• [Work order]: Every line below between the line holding "Open Final Cut" and the line holding "You are a computer-use", inclusive, should be repeated exactly, and all other lines omitted.

Top of Record set

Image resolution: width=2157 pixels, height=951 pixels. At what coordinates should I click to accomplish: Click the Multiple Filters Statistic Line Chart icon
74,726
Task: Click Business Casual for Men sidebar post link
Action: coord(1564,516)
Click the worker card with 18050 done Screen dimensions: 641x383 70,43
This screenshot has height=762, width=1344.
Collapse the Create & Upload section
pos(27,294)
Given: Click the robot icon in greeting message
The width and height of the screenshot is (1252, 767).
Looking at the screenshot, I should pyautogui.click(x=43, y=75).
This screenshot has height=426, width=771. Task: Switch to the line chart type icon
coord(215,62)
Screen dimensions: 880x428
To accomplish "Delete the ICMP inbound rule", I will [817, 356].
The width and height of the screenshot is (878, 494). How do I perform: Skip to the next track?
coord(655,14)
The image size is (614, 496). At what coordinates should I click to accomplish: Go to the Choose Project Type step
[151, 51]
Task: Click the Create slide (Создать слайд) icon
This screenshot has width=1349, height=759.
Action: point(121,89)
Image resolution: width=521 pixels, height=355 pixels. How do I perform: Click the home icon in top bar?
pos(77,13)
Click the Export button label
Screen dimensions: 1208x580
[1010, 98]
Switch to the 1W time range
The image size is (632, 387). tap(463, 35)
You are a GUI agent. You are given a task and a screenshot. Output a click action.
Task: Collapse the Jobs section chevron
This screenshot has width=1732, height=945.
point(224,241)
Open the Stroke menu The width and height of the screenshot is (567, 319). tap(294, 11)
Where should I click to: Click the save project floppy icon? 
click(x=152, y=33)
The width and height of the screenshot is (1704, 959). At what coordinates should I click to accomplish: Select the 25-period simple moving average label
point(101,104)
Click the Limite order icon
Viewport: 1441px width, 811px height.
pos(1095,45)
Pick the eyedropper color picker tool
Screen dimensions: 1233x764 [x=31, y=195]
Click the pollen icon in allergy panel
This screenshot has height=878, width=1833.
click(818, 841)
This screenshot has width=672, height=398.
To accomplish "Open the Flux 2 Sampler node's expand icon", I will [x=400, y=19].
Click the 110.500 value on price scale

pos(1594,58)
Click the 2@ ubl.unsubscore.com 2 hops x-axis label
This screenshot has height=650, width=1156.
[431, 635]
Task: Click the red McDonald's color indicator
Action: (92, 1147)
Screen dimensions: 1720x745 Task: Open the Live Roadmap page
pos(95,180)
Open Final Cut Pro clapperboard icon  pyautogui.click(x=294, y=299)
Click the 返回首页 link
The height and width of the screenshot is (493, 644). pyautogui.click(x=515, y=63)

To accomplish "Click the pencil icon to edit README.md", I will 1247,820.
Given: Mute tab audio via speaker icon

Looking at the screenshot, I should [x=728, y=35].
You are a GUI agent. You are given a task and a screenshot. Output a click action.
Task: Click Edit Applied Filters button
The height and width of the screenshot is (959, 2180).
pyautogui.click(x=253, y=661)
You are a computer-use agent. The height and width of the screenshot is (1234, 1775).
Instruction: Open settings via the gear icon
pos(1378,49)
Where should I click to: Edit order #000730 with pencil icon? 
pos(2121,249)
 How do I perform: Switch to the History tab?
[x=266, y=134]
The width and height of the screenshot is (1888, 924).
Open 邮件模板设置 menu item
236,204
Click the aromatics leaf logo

Bottom of Record set

• [Solution for this problem]:
Open Final Cut Pro clapperboard icon  pyautogui.click(x=294, y=299)
Click the 返回首页 link
The height and width of the screenshot is (493, 644). pyautogui.click(x=515, y=63)

To accomplish "Click the pencil icon to edit README.md", I will 1247,820.
Given: Mute tab audio via speaker icon

Looking at the screenshot, I should [x=728, y=35].
You are a GUI agent. You are given a task and a screenshot. Output a click action.
Task: Click Edit Applied Filters button
The height and width of the screenshot is (959, 2180).
pyautogui.click(x=253, y=661)
You are a computer-use agent. The height and width of the screenshot is (1234, 1775).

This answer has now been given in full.